Clinics may monitor their payor mix: which is both the mixture of insurance companies paying for services as well as the types of services being provided. Diversity in payees prevents a single insurance company from having too much leverage. There is financial incentive to minimize 'low reimbursement services'.
Relative Value Units (RVUs) help weigh each medical service and procedure incorperating the clinical and equipment expenses to provide it, as well as malpractice expense. These numbers may be applied to the work being done by each clinical (wRVU) to assess each physicians relative productivity to the group.
5. Quality
Pay-for-performance (P4P) is a buzzword that sounds pretty good. In reality reimbursement for this is often derived from administrative level data sets, and this makes it difficult to determine if patients are actually 'controlled' or if they just had 'an A1C ordered'.
New 'hybrid methodology' pay-for-performance programs are emerging that incorporate clinical data into reimbursement, which helps more directly tie the financial incentives to real clinical outcomes, not simply 'services provided'.
6. Care Coordination
There is little incentive to coordinate care. Primary care clinics have low margins and therefore hiring people to coordinate care is difficult - unless the clinic is closely affiliated to a hospital and there may be an increase in hospital based services.
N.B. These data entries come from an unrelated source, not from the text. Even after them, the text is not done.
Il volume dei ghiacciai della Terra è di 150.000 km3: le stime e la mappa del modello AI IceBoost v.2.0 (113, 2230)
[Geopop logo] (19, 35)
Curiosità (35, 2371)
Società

Speciality clinics have higher margins, and this enables the use of nurse practitioners to help coordinate care. Typically this is restricted to "disease management" - of a single disease or condition.
Insurance companies are introducing 'Case Management' services to help coordinate patient's requiring multiple services.
7. Primary Care Shortage
There are currently not enough primary care doctors, and the shortage is anticipated to get worse. The number of medical students interested in primary care continues to decline, as the number of elderly grows.